ーーどれぐらいの年齢層の方が参加されたのですか?
北村先生:30〜80代以上の方まで、幅広い年齢層の方にご参加いただきました。退職されて情報などを学ぶ機会がないというような方や、親子で参加される方もいらっしゃり、本当に皆さん熱心で非常に盛り上がりました。
第4回の講座では「これから来るAI社会とどのように付き合っていくべきか」という話題になり、最後の質疑応答では質問というより自分の意見を積極的に話される方も多くいらっしゃいました。幅広い分野からの参加者の発言により、終了時間が過ぎても議論が白熱し、私たちも楽しい時間を過ごせました。
金光先生:ニュースや新聞でよく目にする言葉の説明も交えながら進めていったので、「こういう意味だったのか。では、これはどうなんですか?」といった形で、どんどん話が広がっていきました。
毛嫌いせず興味のあることから学び始めてほしい
ーー 一般的に女性は理数系が苦手なイメージがあり、理数系の分野に進むにはさまざまな壁もあると思います。そのなかで、女子大学でこのようなプログラムを開講することには大きな意義があるように感じました。
北村先生:私は言葉をコンピューターで処理する、自然言語処理を専門にしています。実際に言葉を扱うので、女性にも興味を持ってもらえる内容が多く含まれているんです。例えば、自分の好きな文学作品を研究するためにコンピューターを使うことになり、自然言語処理も学ぶようになったというように、気がついたらコンピューターに詳しくなっていたという方もこの業界には数多くいます。毛嫌いせずに自然に取り組みはじめれば、誰でも学びやすい分野だということは私自身も実感しているところです。
DXリカレント講座も言葉を扱うような内容にすると参加していただけるのではないかと考え、機械翻訳や言葉の概念辞書といった内容も扱っています。「情報だから」「理系や数学だから」と敬遠してしまうのは、もったいないと思います。
理系・文系の垣根を越えた教育を
北村先生:また、大学進学時に理系・文系を区別するのは、正直時代遅れだと思います。京都ノートルダム女子大学はアメリカ人によって設立された学校で、30年以上前から英語のネイティブの先生がコンピューターを活用した授業も行っていたように、理系と文系の垣根を越えた教育を行ってきました。今、世界的に求められているのは、まさにこうした教育だと思います。
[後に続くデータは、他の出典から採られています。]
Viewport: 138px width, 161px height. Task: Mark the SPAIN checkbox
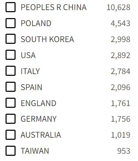point(10,87)
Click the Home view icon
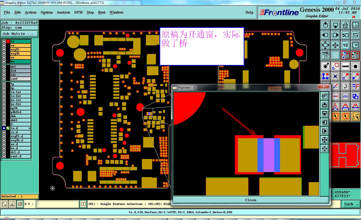Viewport: 361px width, 220px height. [x=345, y=25]
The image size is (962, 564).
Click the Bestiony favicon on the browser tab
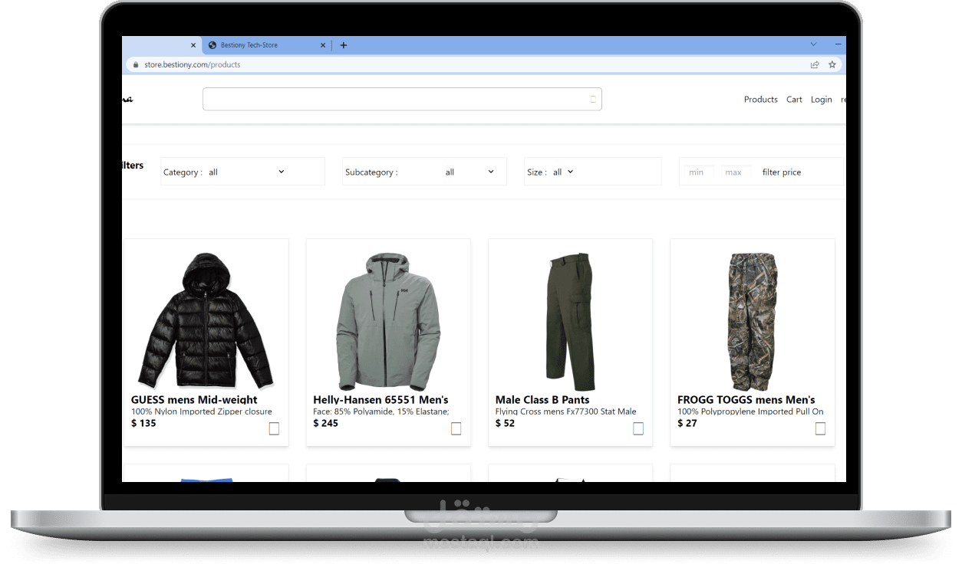[212, 44]
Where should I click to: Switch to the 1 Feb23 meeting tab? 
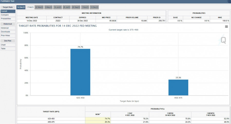[30, 7]
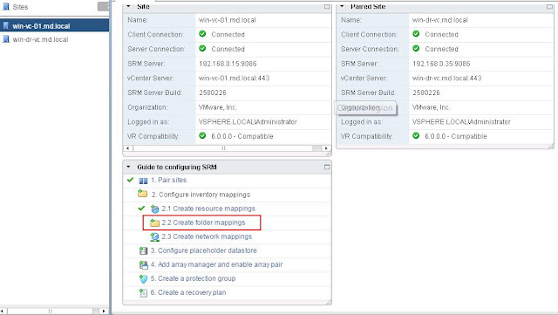Click the Site panel right scroll arrow
This screenshot has height=315, width=558.
[x=326, y=148]
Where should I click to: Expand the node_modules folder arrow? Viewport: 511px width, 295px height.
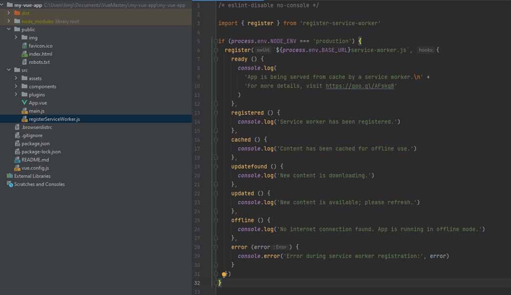[9, 21]
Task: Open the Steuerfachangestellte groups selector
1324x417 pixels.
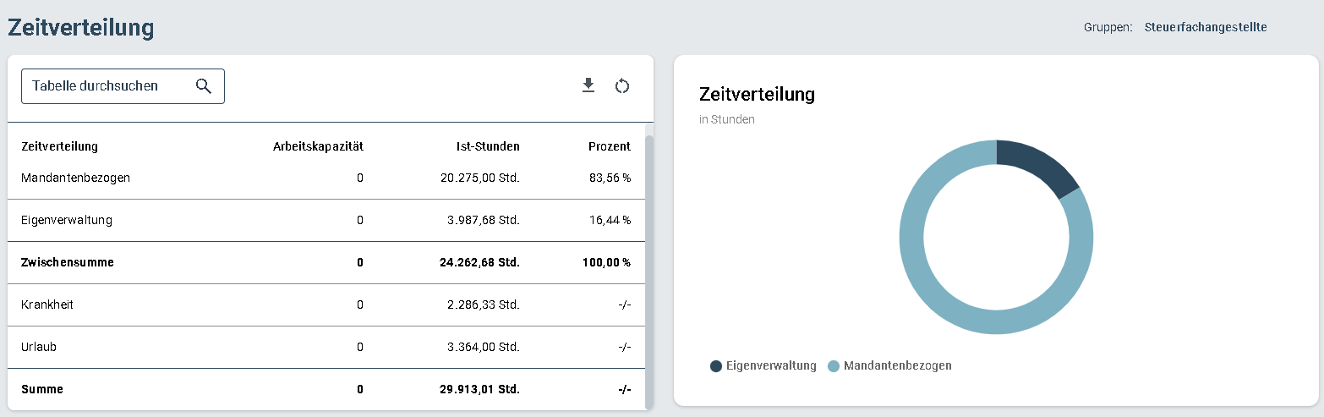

本学では1960年代に心理学や服飾、インテリアなどを幅広く学べる生活文化学科を設置していたように、入学後に自分の専攻を決められる文化が伝統的に本学には根付いています。
また、2025年度より、社会情報課程は「社会情報学環」に名称を変更します。こちらでは、一般的なデータサイエンス学科とは異なり、情報の基礎を学ぶと同時に、身近な社会問題を解決するための情報と他の分野を掛け合わせて学んでいきます。学部生には理系・文系の両方の学生がおり、文系、理系という枠に捉われず、さまざまな視点から問題に取り組んでいく学環となっています。
ワンコインで気軽に学べる
ーー今後はどのような講座を実施されるのですか?
北村先生:DXに関する講座はさらにバージョンアップを図り、来年度に実施する予定です。今年度は「身近な大学講義シリーズ」と「楽しい日本文学シリーズ」を実施します。こちらの講座は本学の上質な科目をピックアップし、普段の生活で使える知識として大学講義を身近に感じていただけるように内容を改編しています。
「身近な大学講義シリーズ」では科学や哲学、心理学、統計学などが、「楽しい日本文学シリーズ」では日本近代文学や古典文学を学んでいただけます。
京都市ふるさと納税の補助を受けて実施していることもあり、受講料は1回500円と非常にお手頃な価格になっています。ぜひお気軽にご参加いただき、興味のある分野を見つけていただければと思います。